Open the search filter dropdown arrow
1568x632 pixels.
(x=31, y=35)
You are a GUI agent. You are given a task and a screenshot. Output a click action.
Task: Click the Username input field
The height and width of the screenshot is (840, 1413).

━━━━━━━━━━

What is needed »
Copy exactly, and only, the lines from the line that contains "1568x632 pixels." through the end of the data above.

Response box »
1568x632 pixels.
(x=31, y=35)
You are a GUI agent. You are given a task and a screenshot. Output a click action.
Task: Click the Username input field
The height and width of the screenshot is (840, 1413).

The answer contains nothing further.